В глубоком каньоне причалить оказалось негде и, жуя сушеную оленину, мы продолжали плавание. Только после захода солнца нам встретился остров. Гребя потихоньку, мы обогнули его и нашли небольшой участок отлогого, покрытого галькой берега, куда и вытащили лодку.
Ни готовить себе пищу, ни разговаривать мы не могли. Измученные, завернулись в шерстяные одеяла и заснули, а когда проснулись, солнце стояло высоко в небе.
Затем последовали дни путешествия по реке. Мы ловили рыбу, охотились, спали на берегу. Дважды у нас происходи ли короткие схватки с незнакомыми индейцами, но стрелы пущенные из моего большого лука, летели на много ярдов дальше, чем их.
После первого сражения находившиеся в пределах досягаемости наших стрел враги отступили, имея одного раненого. Вторая стычка обошлась без жертв, а затем наше более легкое и быстроходное каноэ оставило индейцев позади.
Мы преодолевали милю за милей и уже не находили даже признаков присутствия человека. Нам попадались испуганные стада оленей и бизонов и множество всякой дичи. Не сколько раз видели медведей, ловивших с берега рыбу. Они не обращали на нас никакого внимания. Правда, один, наверное, любопытнее других, поднялся на задние лапы, чтобы лучше разглядеть что-то новенькое. Осмотрев нас и решив что мы не представляем никакого интереса, вернулся к своему занятию — стал лапой вылавливать рыбу из воды.
Река повернула на север и через некоторое время мы уже плыли по Огайо, более полноводной, чем Теннесси. Недалеко от того места, где Теннесси впадает в Огайо, стояла индейская деревня, но мы миновали ее ночью. Залаяли собаки, несколько индейцев вышли из вигвамов, чтобы посмотреть, в чем дело. Но мы шли у противоположного берега, и они не увидели нас. Проплыв еще несколько миль, разбили лагерь на песчаной косе, поросшей ивняком, и развели небольшой костер, в основном ради дыма, чтобы отогнать москитов. На рассвете снова сели в каноэ. Впереди нас ожидала Великая река, которую некоторые индейцы называли Миссисипи.
Нога моя стала гораздо лучше, и я уже меньше пользовался костылем. При любой возможности старался ходить без него, чтобы заставить мышцы снова работать.

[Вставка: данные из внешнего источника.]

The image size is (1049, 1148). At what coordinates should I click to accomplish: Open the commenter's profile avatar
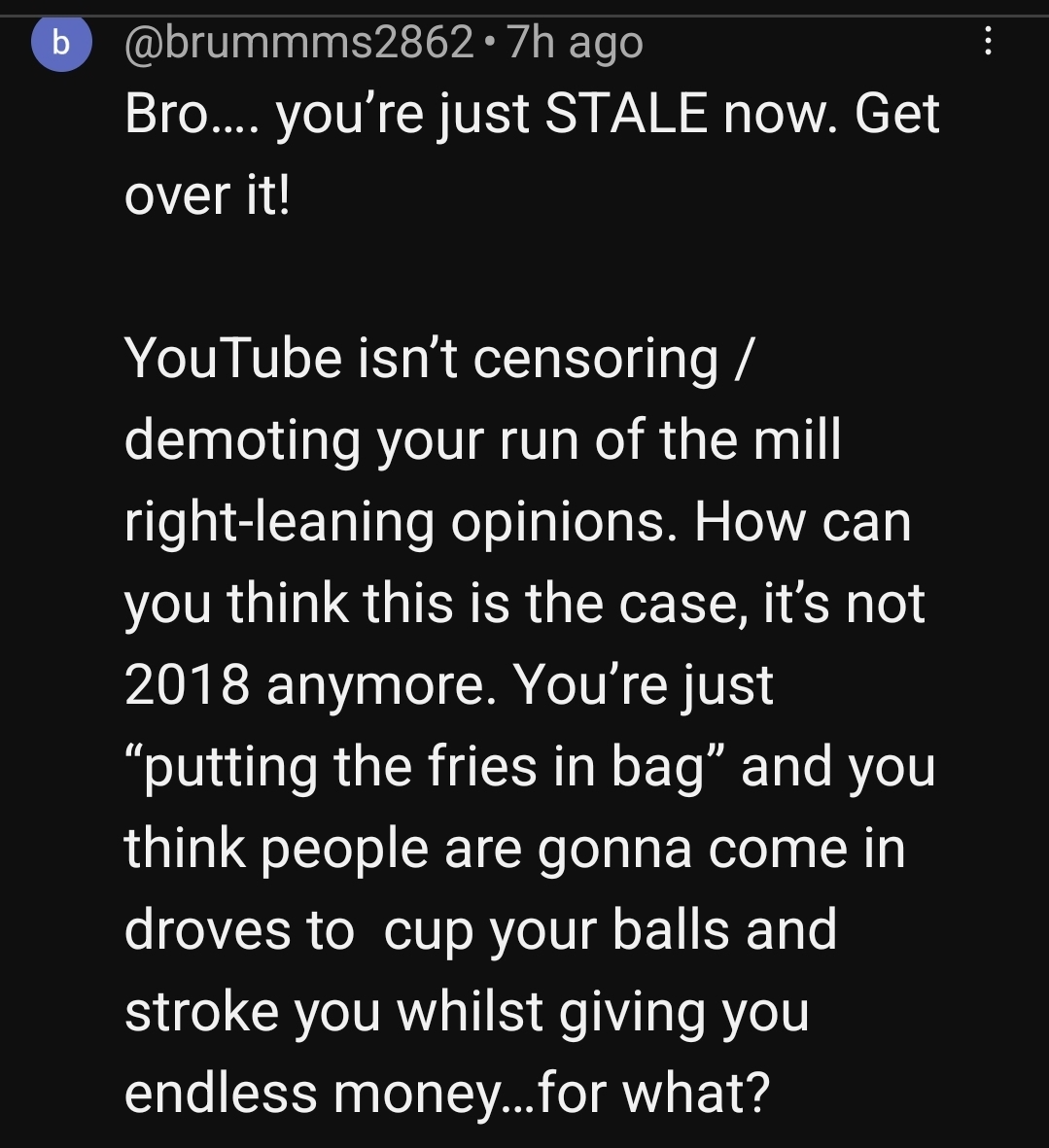[61, 43]
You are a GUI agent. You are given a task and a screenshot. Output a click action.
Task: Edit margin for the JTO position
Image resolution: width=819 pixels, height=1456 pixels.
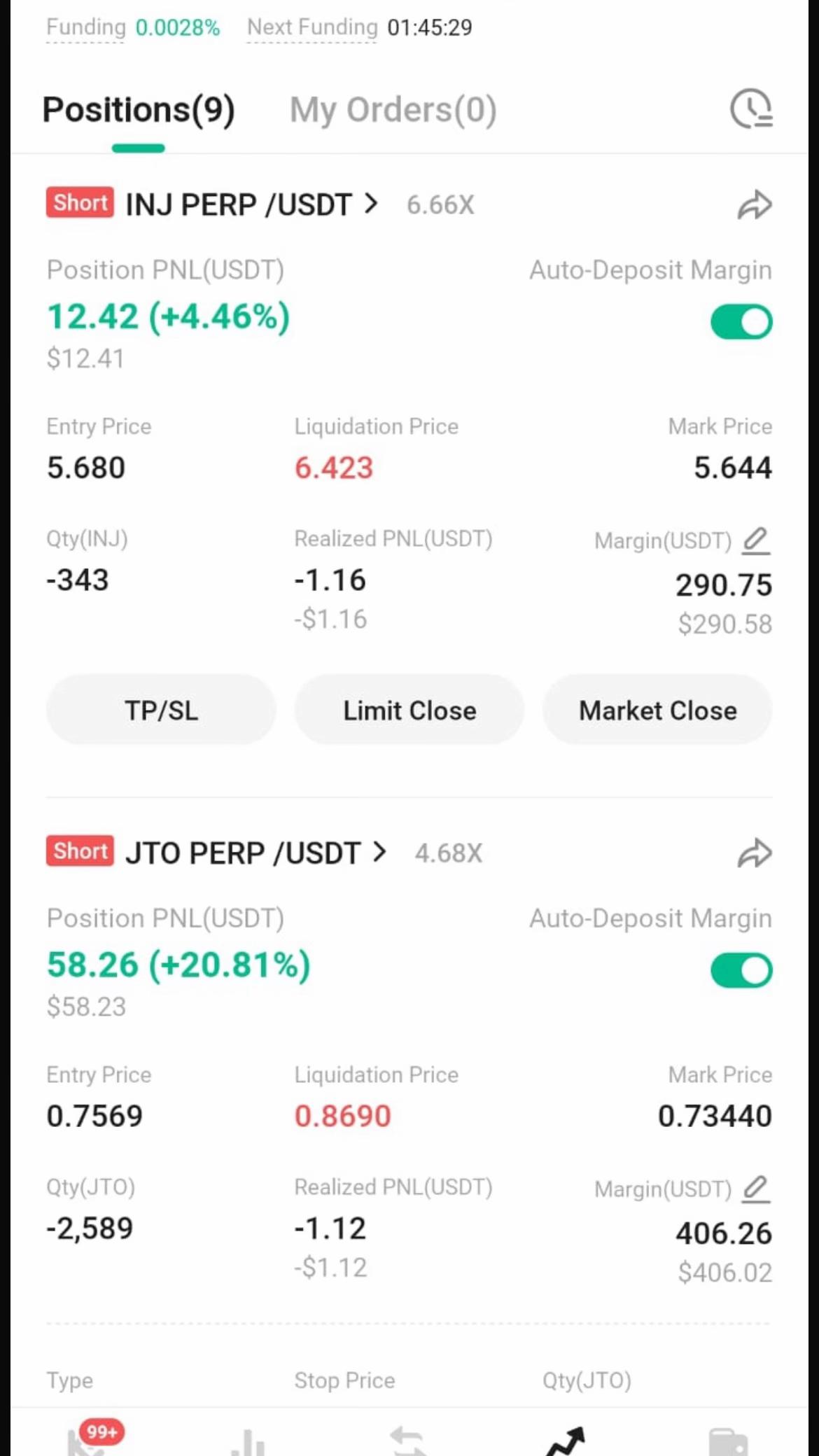[756, 1189]
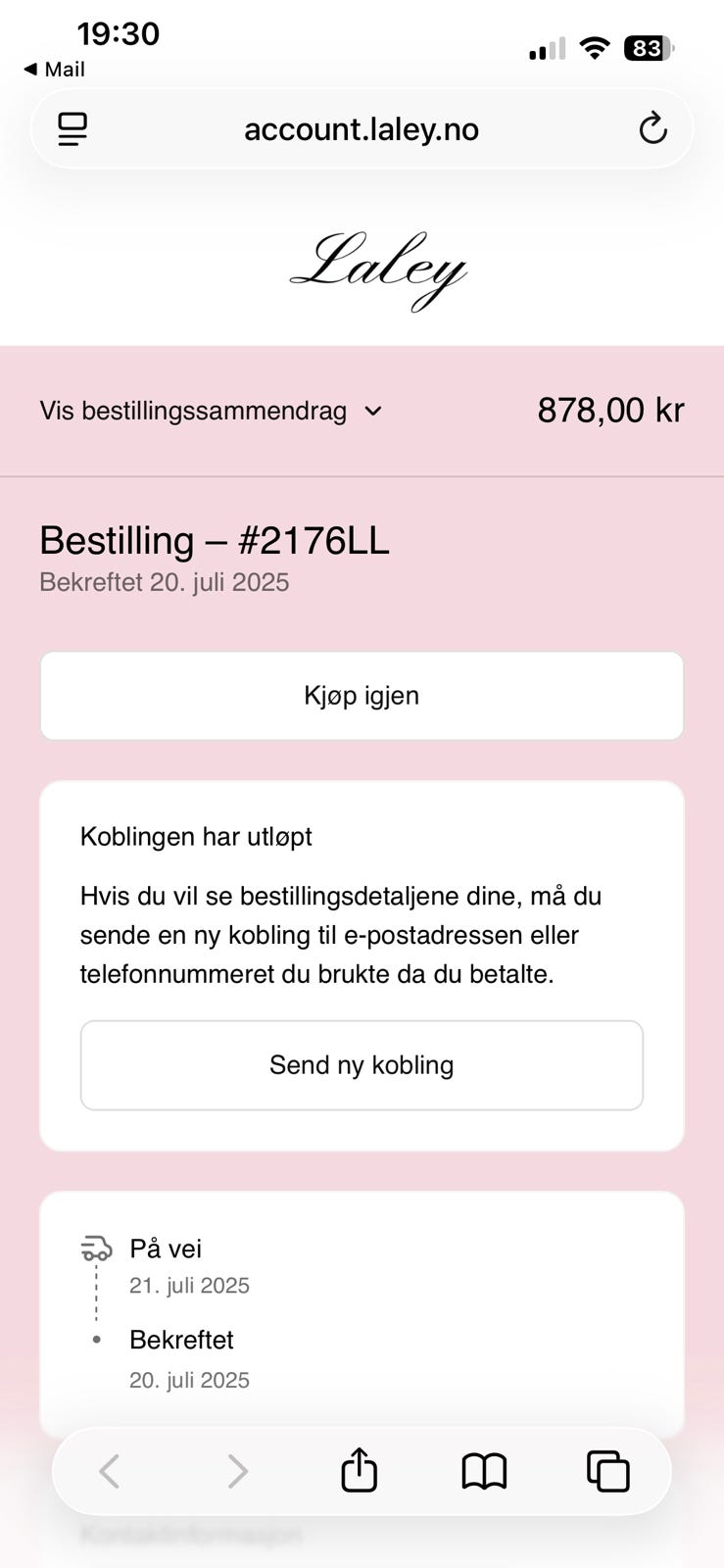Navigate back using the left arrow
The image size is (724, 1568).
[x=110, y=1470]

До этого я не имел дело со сломанными конечностями, поэтому не знал, когда можно будет совсем отказаться от костыля.
Миссисипи оказалась совершенно иной рекой, чем те, по которым мы плыли раньше. Она извивалась, неся в своих мощных водах все что попало — от каких-то обломков, до огромных деревьев, вырванных с корнем. Однажды мы видели даже часть разбитого корабля, что поразило нас. Другая река, которую мы разыскивали, впадала в Великую в нескольких днях хода каноэ. Точного расстояния я не знал.

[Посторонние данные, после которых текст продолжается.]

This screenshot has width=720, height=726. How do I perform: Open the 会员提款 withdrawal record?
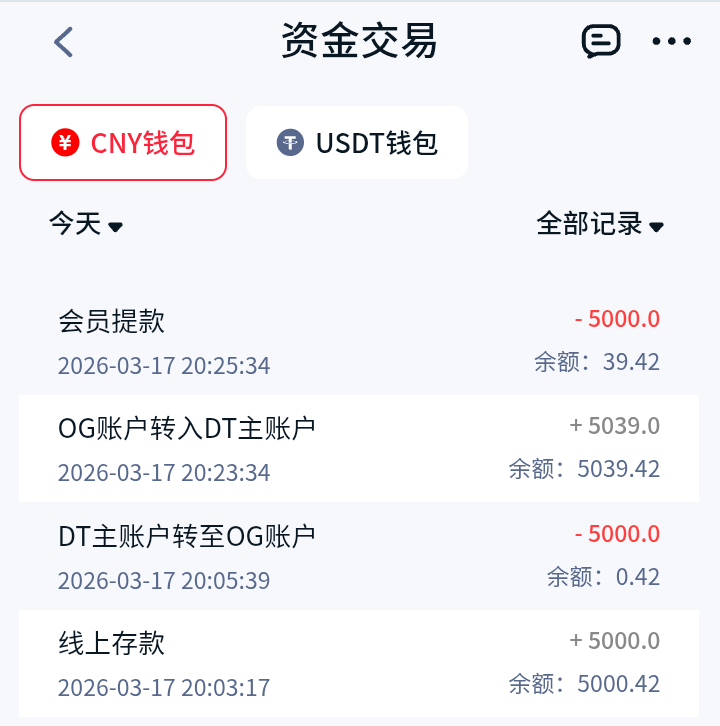[360, 340]
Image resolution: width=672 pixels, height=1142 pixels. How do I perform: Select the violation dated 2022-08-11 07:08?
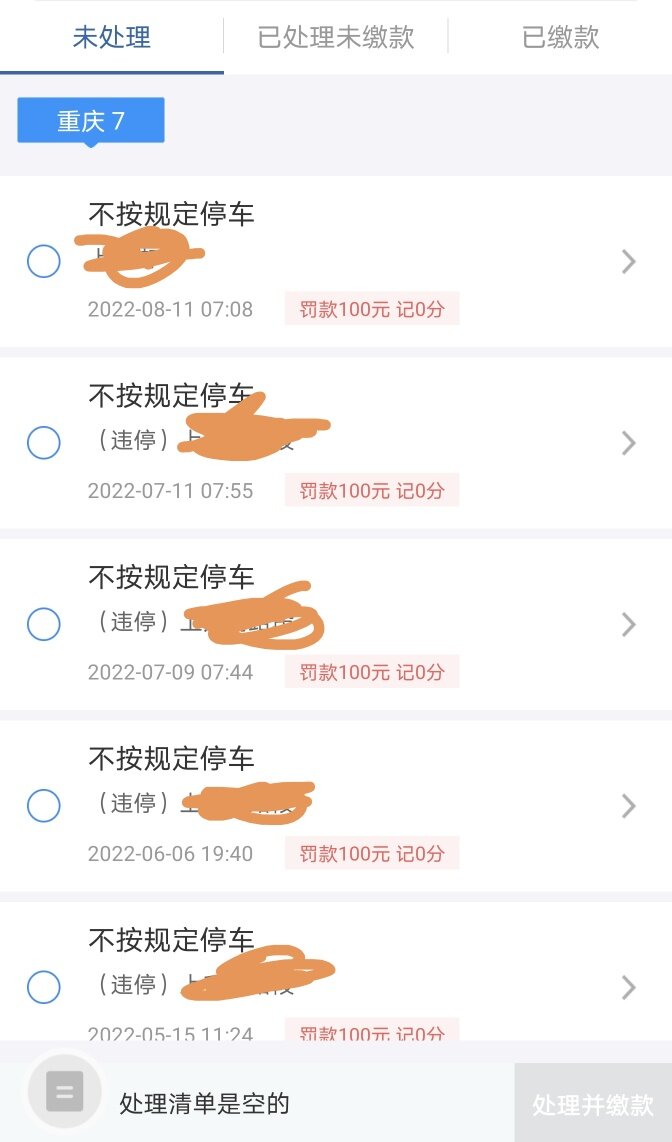click(44, 261)
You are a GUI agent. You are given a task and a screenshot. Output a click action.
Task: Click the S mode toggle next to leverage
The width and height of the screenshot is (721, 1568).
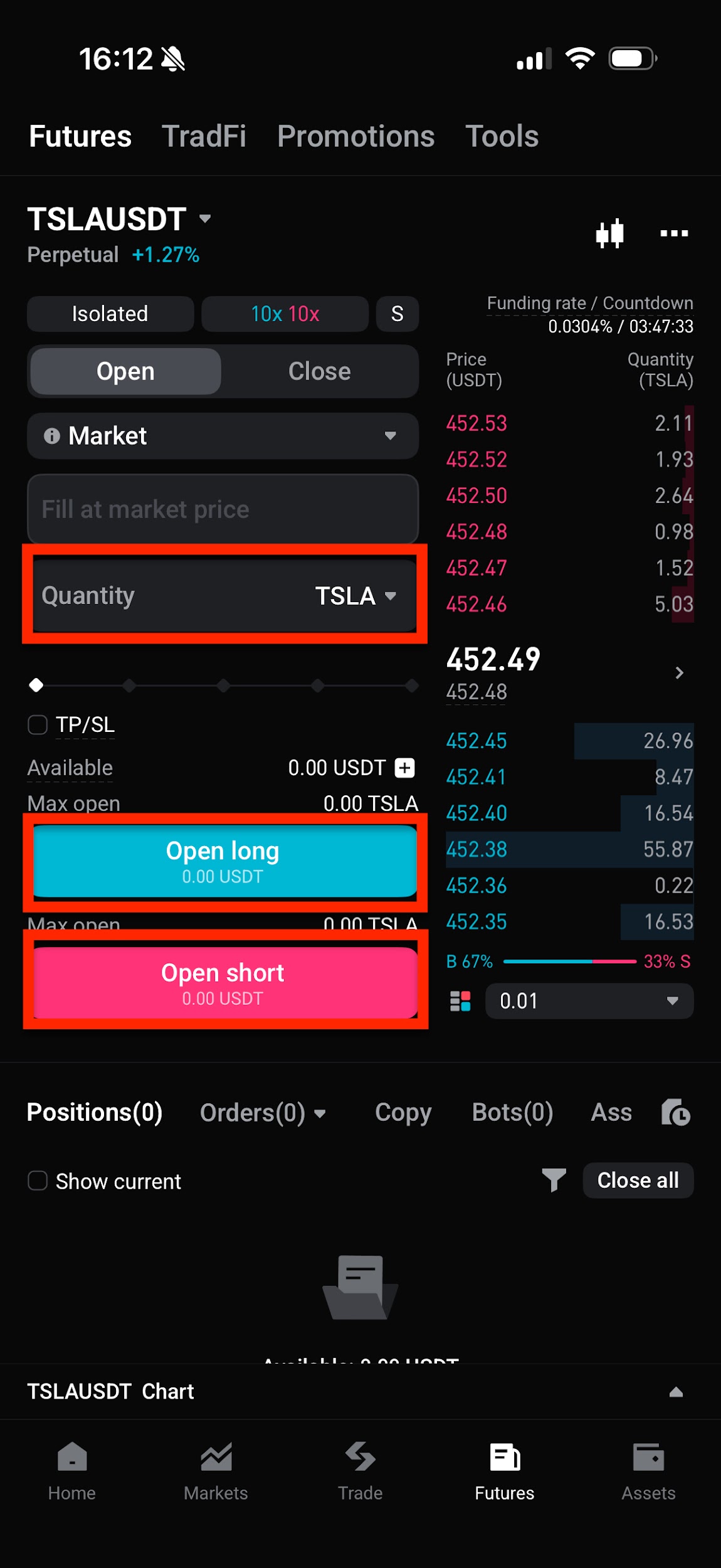tap(397, 314)
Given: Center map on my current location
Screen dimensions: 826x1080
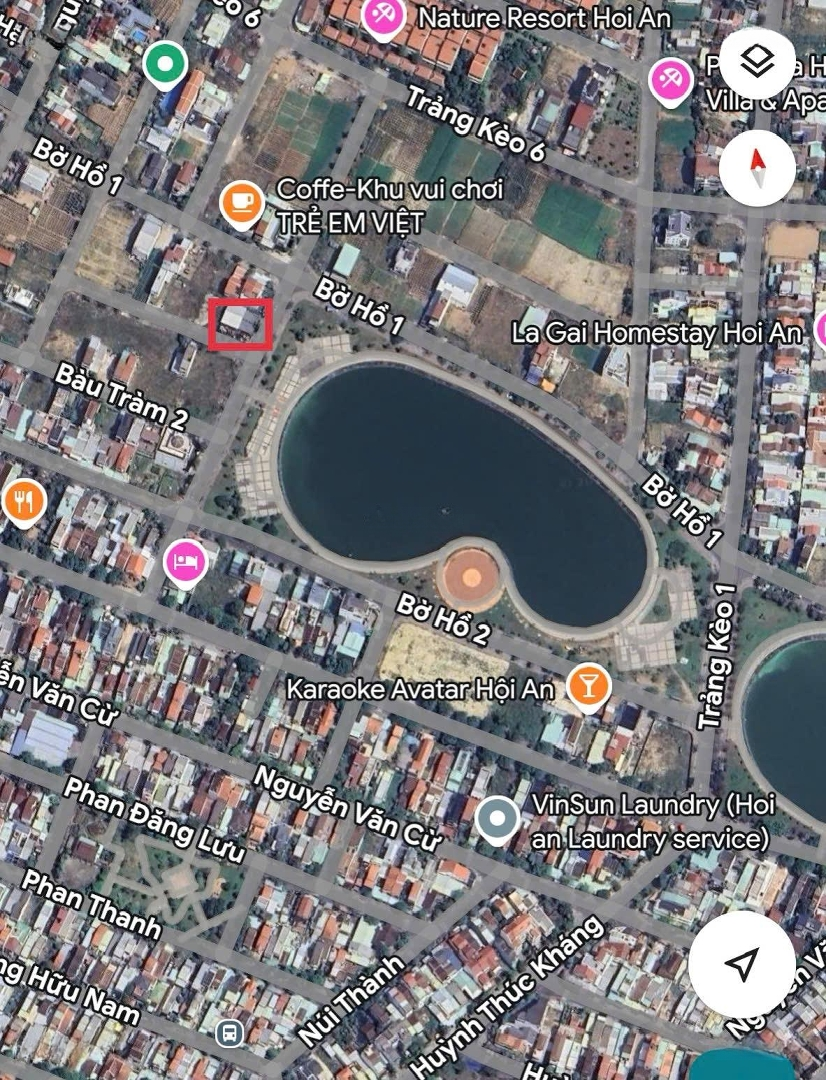Looking at the screenshot, I should [x=741, y=963].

Кеокотаа побывал там, разумеется. Он ждал меня и ушел на поиски тогда, когда наверняка понял, что со мной что-то произошло.

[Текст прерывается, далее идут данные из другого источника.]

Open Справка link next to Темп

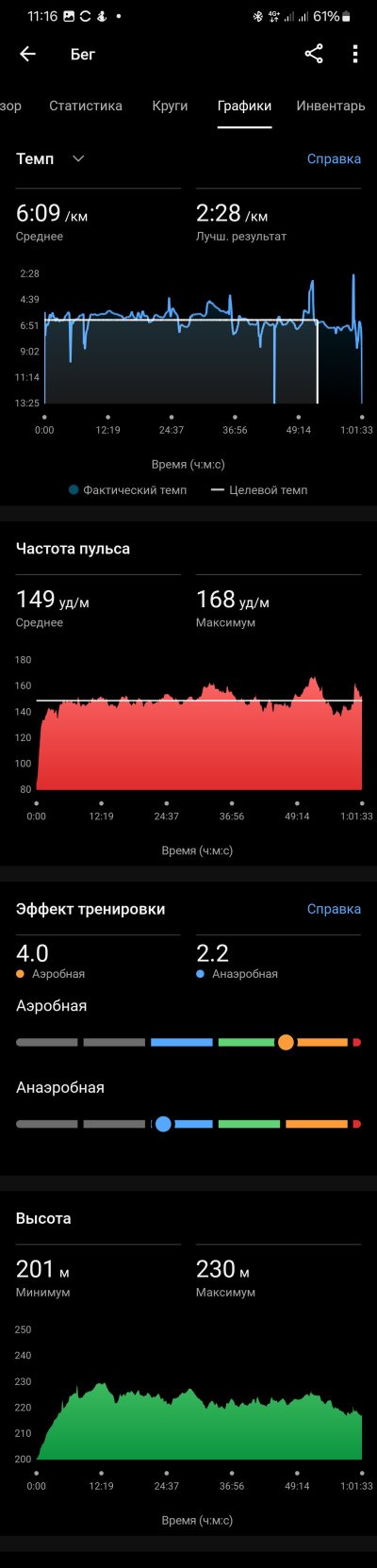334,158
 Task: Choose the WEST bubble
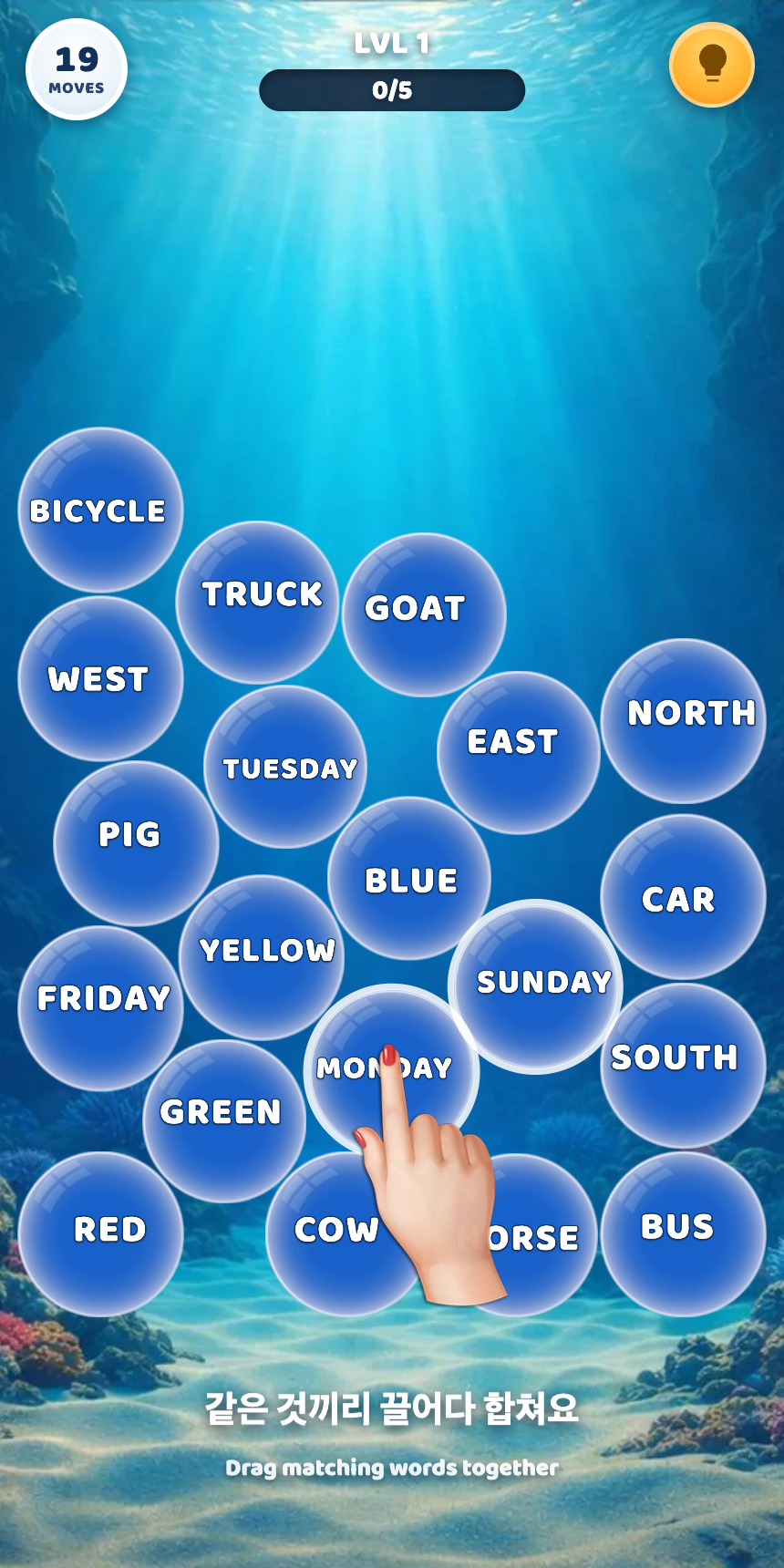[x=100, y=679]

Для стоянки на Великой реке мы выбрали песчаный остров, образованный скоплением гигантских старых деревьев, которые вместе дрейфовали откуда-то с верховьев по воде, а потом зацепились за отмель корнями и ветками, как якорями. Вокруг них скопились ил, песок и разные обломки, в результате чего образовался остров площадью в несколько акров. Вскоре он порос ивняком, а потом на нем появились даже деревья. Не было сомнений в том, что остров просуществует до тех пор, пока когда-нибудь могучий весенний паводок не растащит его на куски.